Grecia, l’Europa alla prova della ragionevolezza
Era un Alexis Tsipras diverso quello che Angela Merkel e François Hollande hanno incontrato ieri a Bruxelles. Più risoluto, più deciso e anche più preoccupato. Dietro i sorrisi e l’ostentazione di ottimismo di facciata, il leader greco nasconde un forte cruccio. I mesi passano e l’accordo del 20 febbraio sulle riforme rimane lettera morta. L’eurogruppo, il regno di Schäuble, non solo non collabora con l’esecutivo di Atene ma, al contrario, ha lanciato un’offensiva mediatica preoccupante.
A leggere la stampa tedesca (e i suoi argomenti tradotti in italiano) sembrerebbe che tutto sia bloccato perché Tsipras e Varoufakis non sono ferrati in aritmetica. Ovviamente, la verità è che Berlino non vuole consentire ad Atene di uscire dallo stretto ambito definito negli ultimi quattro anni e gioca la carta dello strangolamento lento. Apparentemente è una questione tecnica, nella sostanza si attende che la Grecia finisca di grattare il fondo del barile per arrivare esausta a giugno, cioè alle scadenze importanti del debito. A quel punto, si pensa, sarà facile imporre un ritorno alla politica di austerità e la firma di un nuovo debito per pagare quelli precedenti. In questo progetto sembra partecipare anche Mario Draghi che ha sorprendentemente escluso la Grecia dal quantitative easing, sul quale contava molto il governo greco.
Finora Tsipras ha puntato fortemente alla soluzione concordata, convinto che ci fossero nell’eurozona «forze ragionevoli» in grado di arginare gli estremisti tedeschi. Ha pagato regolarmente le tranche del debito, ha rinviato riforme importanti del suo programma, ha negoziato fino all’esaurimento. Ma non ha ottenuto nulla.

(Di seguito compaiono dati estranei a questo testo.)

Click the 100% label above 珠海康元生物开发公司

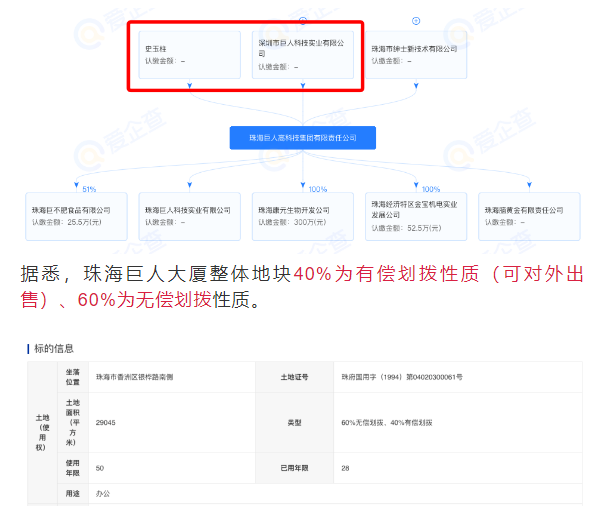[x=317, y=189]

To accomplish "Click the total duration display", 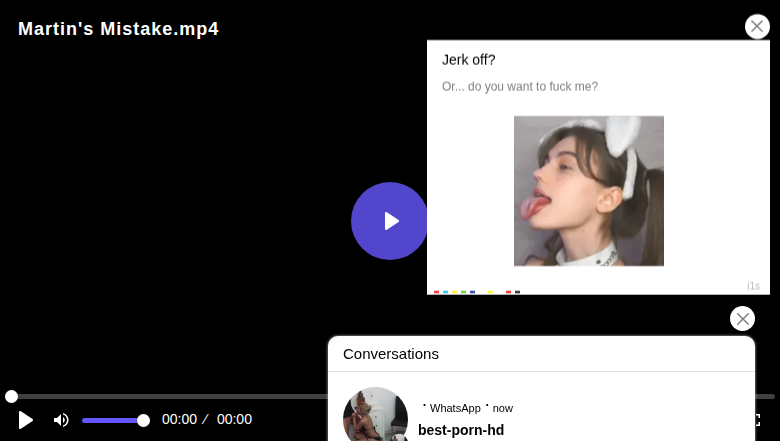I will 234,420.
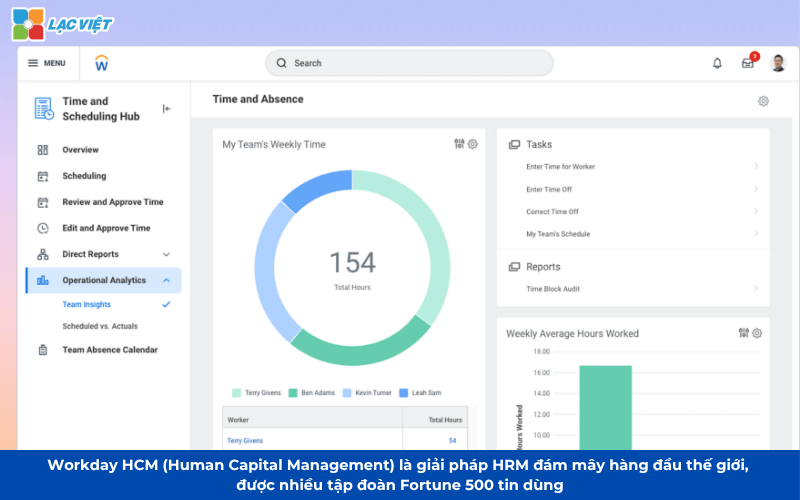Open the Terry Givens worker link
Screen dimensions: 800x500
coord(244,440)
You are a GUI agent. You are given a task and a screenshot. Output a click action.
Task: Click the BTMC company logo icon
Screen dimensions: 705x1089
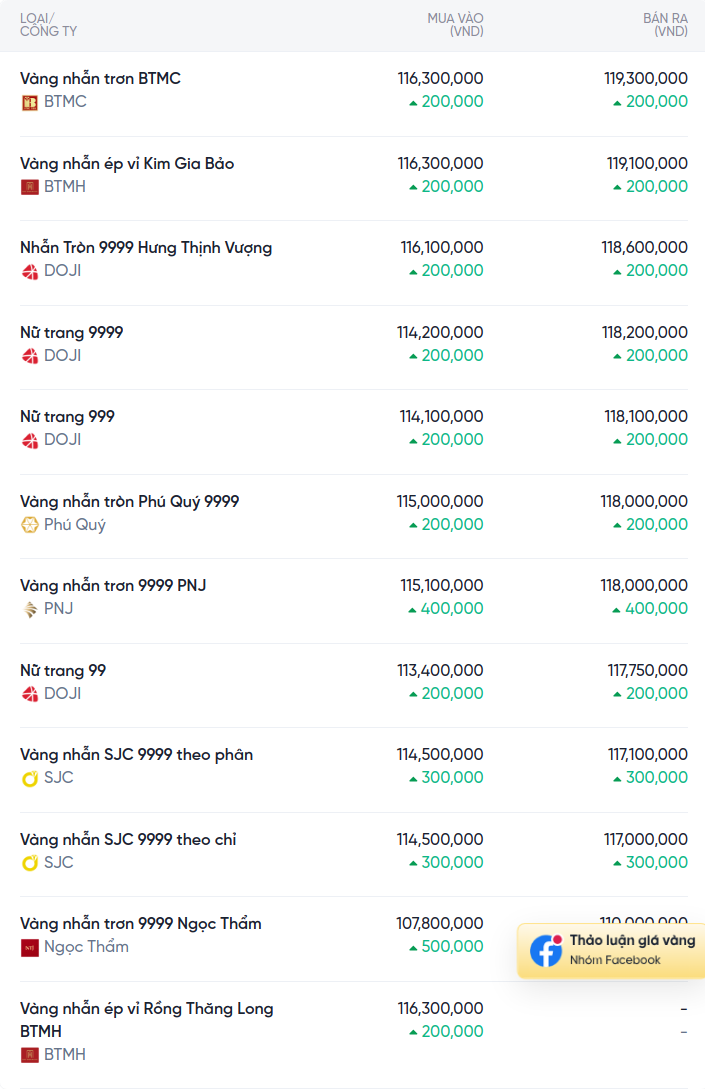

Prima di partire per Bruxelles il premier greco aveva dichiarato che non dà ultimatum ma neanche li riceve. Non sarà stato quindi un ultimatum, ma era sicuramente una richiesta forte quella che ha sottoposto ai suoi due interlocutori. L’accordo sul debito che scadeva il 31 dicembre 2014 era stato prolungato, di comune accordo, fino al 30 aprile. Se anche questa scadenza sarà lasciata cadere senza arrivare a un accordo, allora la Grecia si riterrà non più vincolata da alcun impegno verso i creditori. In pratica significa che se l’Unione europea continuerà a rifiutarsi di versare quella maledetta ultima tranche del debito del 2012, i 7,2 miliardi, e se il Fondo monetario internazionale non accetterà alcuna facilitazione nei pagamenti, allora c’è il rischio che il governo greco si trovi di fronte a un’alternativa drammatica: o pagare i suoi conti interni oppure il debito. Soldi per pagare ambedue non ci sono. E Tsipras più volte ha avvisato i creditori che di fronte a questo drammatico dilemma avrebbe senz’altro optato per i pagamenti interni e non per il debito.

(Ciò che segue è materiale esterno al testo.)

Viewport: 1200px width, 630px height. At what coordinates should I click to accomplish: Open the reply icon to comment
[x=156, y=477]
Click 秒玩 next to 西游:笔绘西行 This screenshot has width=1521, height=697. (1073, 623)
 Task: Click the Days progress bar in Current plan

La richiesta quindi è chiara e decisa: bisogna arrivare a un accordo subito, magari nella riunione dell’eurogruppo di oggi a Riga oppure organizzarne una per la settimana prossima. Un accordo sulla base di quello concordato finora (si dice che riguardi il 70% del programma), lasciando da parte le richieste inaccettabili per Atene, come quella di tagliare di nuovo le pensioni, licenziare alcune migliaia di statali, aumentare le tasse e regalare 14 aeroporti periferici alla Germania. Tsipras ha anche ripetuto che magari questi 7,2 miliardi potrebbero essere versati a rate, in seguito all’applicazione di ogni misura concordata.

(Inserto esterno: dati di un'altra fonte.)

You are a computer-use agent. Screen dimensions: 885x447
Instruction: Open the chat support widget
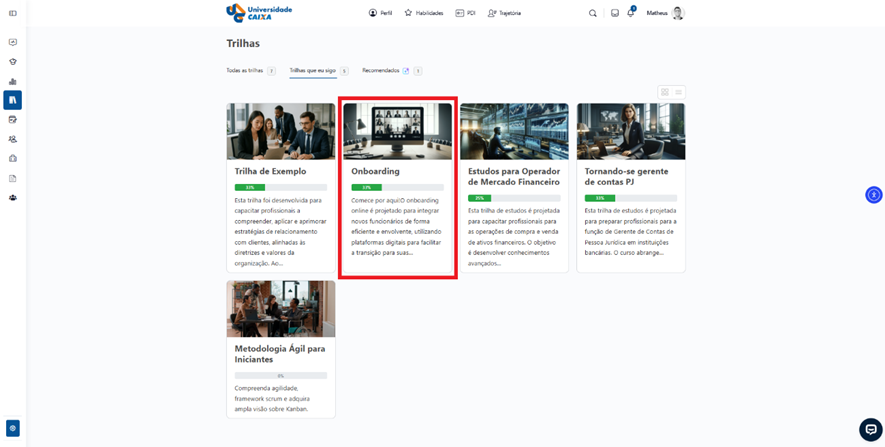point(870,429)
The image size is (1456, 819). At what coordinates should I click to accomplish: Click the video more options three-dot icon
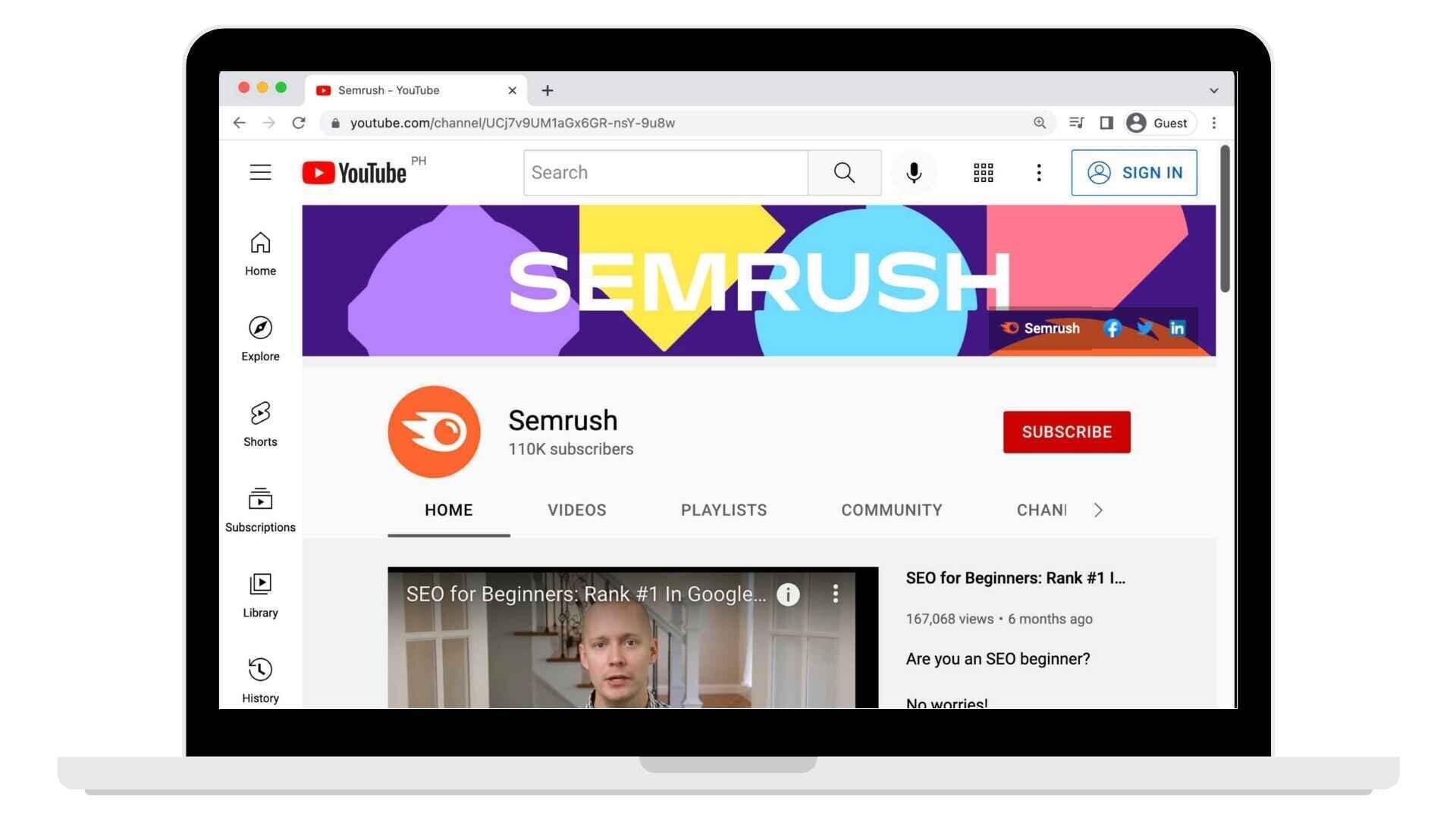tap(835, 594)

In sostanza, i nodi sono arrivati al pettine. Se l’espulsione della Grecia dall’eurozona è stato l’argomento principe della campagna mediatica contro Atene già prima delle elezioni greche, ora forse è il momento di misurare la volontà reale di Berlino di arrivare allo scontro frontale. Dentro al governo greco si spera ancora in una decisione politica per evitare lo spargimento di sangue. Per questo è stato anche richiesto l’incontro di ieri. Nei prossimi giorni si vedrà se nell’Ue ci sono ancora margini di ragionevolezza oppure il fronte neoliberista domina incontrastato.